Guardian: Google Wants to Take Over Municipal Transportation Infrastructure

Odd story from The Guardian: Secretive Alphabet division aims to fix public transit in US by shifting control to Google. “Sidewalk Labs, a secretive subsidiary of Alphabet, wants to radically overhaul public parking and transportation in American cities, emails and documents obtained by the Guardian reveal. Its high-tech services, which it calls ‘new superpowers to extend access and mobility’, could make it easier to drive and park in cities and create hybrid public/private transit options that rely heavily on ride-share services such as Uber. But they might also gut traditional bus services and require cities to invest heavily in Google’s own technologies, experts fear.” The Guardian’s tone in this article reads like, “Google wants to take over the world,” but I think it’s more “Google is frantically searching for income streams before the online advertising market implodes completely.”

City of Detroit Launches New Demolition Tracker Map

The city of Detroit has launched a rather astonishing municipal tool: a demolition tracker. “With this new tool, anyone can track the nation’s largest demolition program, which has been awarded more than a quarter-billion dollars by the U.S. Treasury Department and Michigan State Housing Development Authority. In 2014, Detroit took down 4,000 vacant buildings. This year, the city will take down 5,000 dangerous structures and 6,000 more in 2017.”

Digital Archive of THE CITY RECORD in Development

In development: a huge archive of NYC records. “…the National Endowment for the Humanities recently awarded $260,000 to New York University’s Tandon School of Engineering. Its goal is to develop a searchable online portal for 120 years of the City Record, from 1873 to 1998, when the paper went online. In the process, the project will scan and digitize 1,723 volumes—more than a million pages—of New York City records.
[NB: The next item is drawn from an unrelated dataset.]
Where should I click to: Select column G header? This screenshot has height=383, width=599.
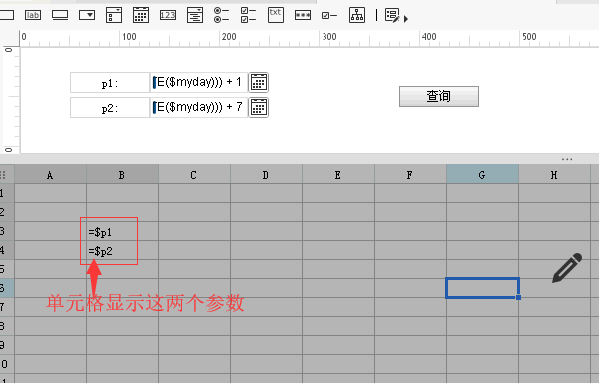pos(482,175)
The City Record, which includes both a print and an online edition, began publishing on June 24, 1873, in response to the Tweed Ring scandal. Just like government agencies do today with the Internet, it was intended to provide transparency.”

Google Wants to Help the Folks in Flint

Google wants to help the people in Flint, Michigan. “Access to clean drinking water is a concern all over the world, but in the United States it’s often a foregone conclusion. That is not the case recently for the residents of Flint, Michigan, many of whom we now know have been exposed to lead in their tap water. It’s a crisis, one to which the American people readily responded by donating water and resources to help alleviate the immediate pain. But the problem won’t go away quickly, and understanding its extent is both challenging and an absolute necessity. Today, is providing $250,000 to partners in the Flint community to help, with a special focus on a technical solution for understanding and resolving the crisis for the long term.”
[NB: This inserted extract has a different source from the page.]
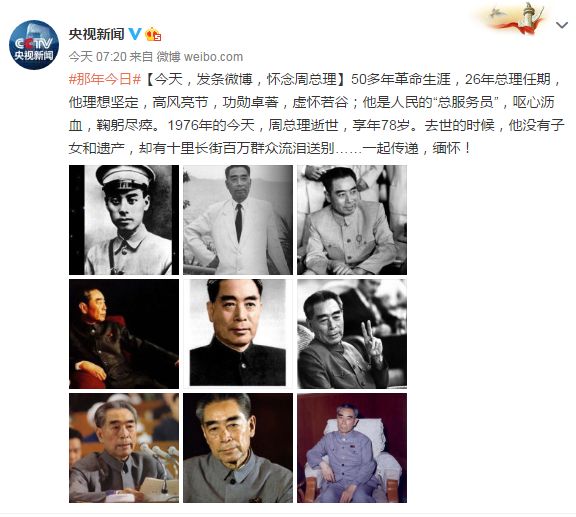Expand the post options chevron menu

click(x=562, y=25)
Tim Barton: Can Google’s ‘Popular Times’ Feature Change The Way We Plan?

Quick but thoughtful read, especially if you’re into municipalities, infrastructure, or city planning: Can Google’s ‘Popular Times’ Feature Change The Way We Plan? “These days we hear a lot about the potential benefits to planning of ‘big data’. With most people walking, cycling, taking transit or driving around with a smartphone in their pocket, people interested in planning cities can get quite excited about the potential information that becomes available: where are people going; when are people going; how are people going?”